Friday, February 11, 2011

My Love For CCS

Today we had to head into the city a little earlier.  We had an appointment before dialysis.  We had to go see our friends at CCS.  I like to think of them as our primary care doctors of Boston.  Coordinated Care Services.  They have a magic ability to schedule appointments for us in any clinic at anytime.  When Mark was little we were on a waiting list to get into their clinic.  At this point Renal has the ability to do everything for us....but I won't give up on CCS ever!!  There will come a time again when Renal will not be doing everything.   We will need CCS again...so we agreed today they will still see us through all this craziness!  I think Mark's charm may help too..they will never get rid of him!

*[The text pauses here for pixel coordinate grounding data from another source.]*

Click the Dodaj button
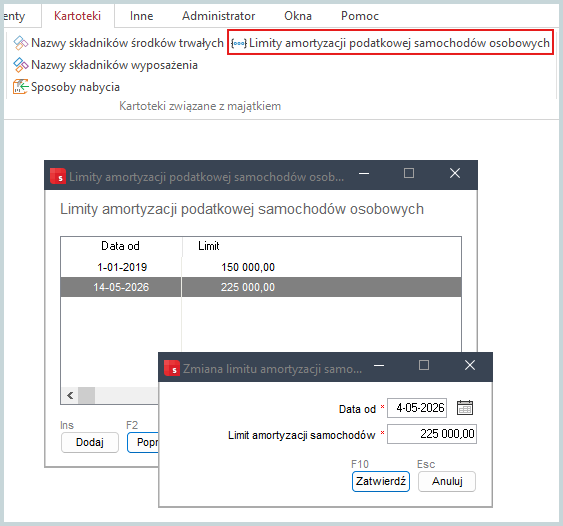 click(90, 442)
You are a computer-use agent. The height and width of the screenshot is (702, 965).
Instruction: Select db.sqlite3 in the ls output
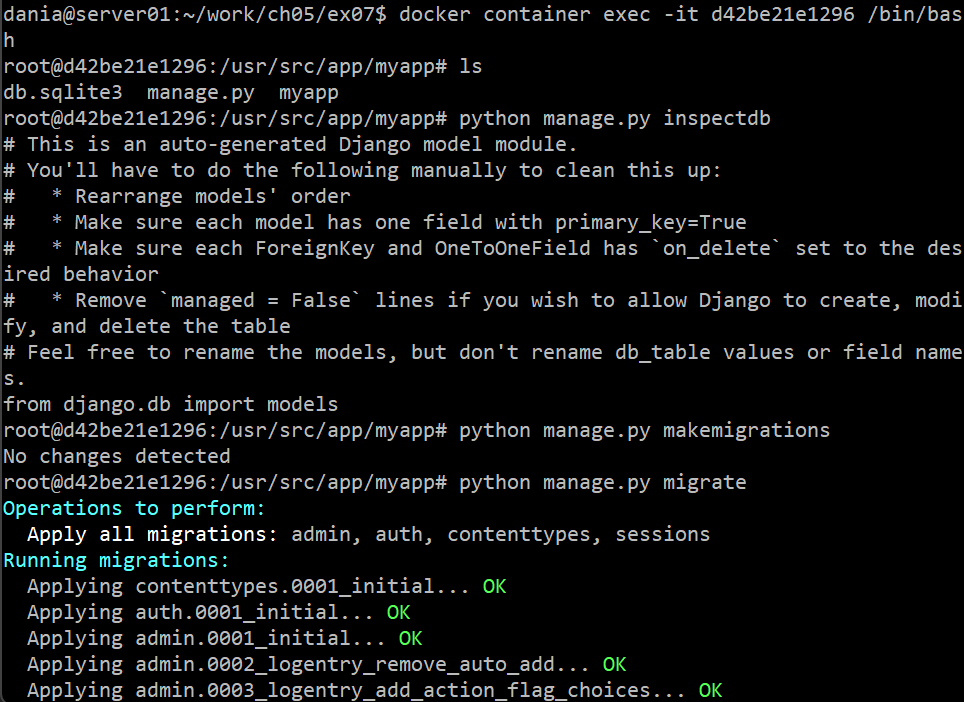[63, 93]
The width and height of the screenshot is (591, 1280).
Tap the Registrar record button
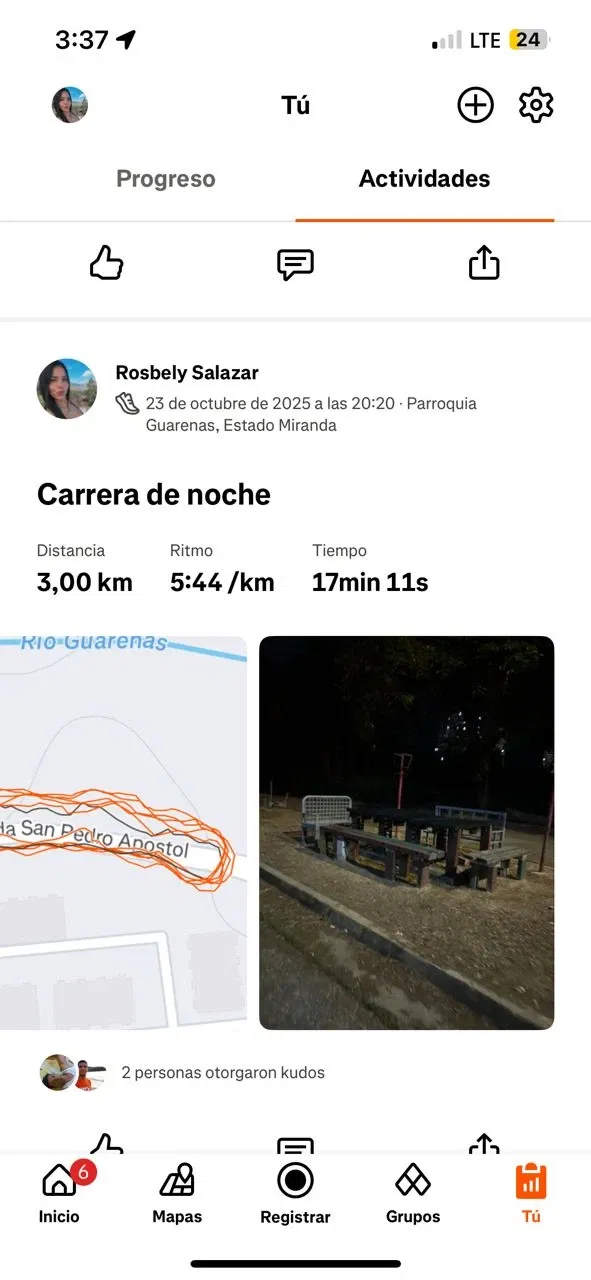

I'm suffering today...I'm feeling super tired.  I went to bed early last night, but still I need more sleep.  I'm dreading the ride home tonight. (Those 3 sentences were my pity party for the day)  Mark has to have his dressing changed today after his treatment so that adds a little time on!  This means we will be leaving in high traffic time.  Last Friday it was almost 3 hours to get home:(  I have hope for tonight...This weeks traffic hasn't been too bad.
  I just wish I could sit here with a coffee and my computer.  The rule is no eating or drinking in the dialysis unit.  Mark is very busy working on art projects with one of the volunteers.  This volunteer has the kids work on a piece of art.  After the piece is done he asked Mark about it.  Mark gave him a description of his work.  The hope of this program is to publish a book with kids artwork.  This would be a page with the art work and his description in his own words.  
Mark is having another great day!!  I think the good days are finally here.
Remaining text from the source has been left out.